Ambiente Seguro

Requisitos para estar en Orden:

  1. Formas para la Investigación Criminal 
  2. El Entrenamiento En Línea Obligatorio para un Ambiente Seguro (Protegiendo a los Vulnerables) – Favor de hacer clic en “Español” en la parte superior derecha de la página.
  3. Códigos de Conducta
  4. Confirmación de recibido

La Conferencia Episcopal Católica de los Estados Unidos el Estatuto para la Protección de Niños y Jóvenes en junio del 2002, el cual trata sobre los alegatos de abuso sexual a menores por parte de clérigos Católicos.

Este Estatuto llevó a la creación de la Oficina de Ambiente Seguro en la Diócesis de Owensboro. La Oficina de Ambiente Seguro trabaja para proteger a niños, jóvenes y otros individuos vulnerables que pueden ser confiados al cuidado de nuestras parroquias, escuelas, clases de educación religiosa y otros programas diocesanos.

El Estatuto también incluye guías para la reconciliación, sanación, toma de responsabilidad y prevención de casos futuros de abuso.


Los Evangelios de Marcos y de Lucas mencionan la historia en donde Jesús reprime a sus discípulos por no permitir que los niños pequeños se acerquen. Jesús les asegura que el Reino de Su Padre le pertenece a estos pequeños niños.

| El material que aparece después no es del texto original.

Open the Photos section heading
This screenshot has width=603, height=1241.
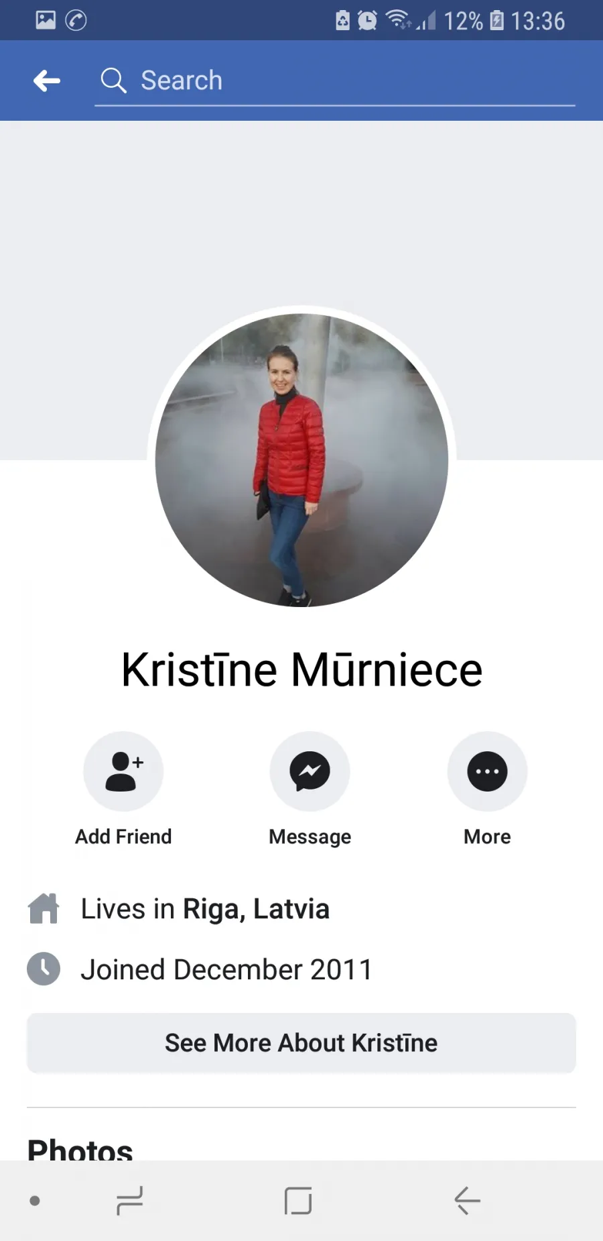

Nuestro Señor hacía énfasis en la apertura, confianza y ojos maravillados con que los niños ven la vida. Él quería que sus seguidores contemplaran las posibilidades del Reino de Dios para con ellos, con la misma maravilla infantil.

Es extremadamente triste, por lo tanto, el contemplar los terribles efectos que el crimen de abuso infantil tiene en los niños y en los jóvenes así como en sus familias. Y es más triste aun el considerar que esto ha ocurrido dentro de nuestra Iglesia.


Misión

La misión del “Programa de Ambiente Seguro” de la diócesis es la de asegurar la protección de los niños y jóvenes que han sido confiados a nuestro cuidado en nuestras parroquias, escuelas, clases de educación religiosa y otros programas.

Buscamos cumplir con nuestra misión de cuatro formas:

  1. Por medio de procesos de revisión y supervisión a fondo de todos los ministerios de la Iglesia, empleados y voluntarios que trabajan con niños y jóvenes como parte de su ministerio.
  2. Ofreciendo el entrenamiento apropiado para poder reconocer y reportar casos de abuso infantil.
  3. Verificando que todos los ministerios de la Iglesia, empleados y voluntarios que trabajan con niños y jóvenes estén preparados para seguir códigos de conducta profesionales y centrados en Cristo para que puedan responder apropiadamente a acusaciones de abuso sexual.
  4. Ofreciéndole a todos los menores en las escuelas Católicas y programas de formación de fe en las parroquias la oportunidad de participar en entrenamientos de seguridad anualmente, cubriendo los temas de prevención de abuso sexual y la necesidad de notificar si se está llevando a cabo un abuso.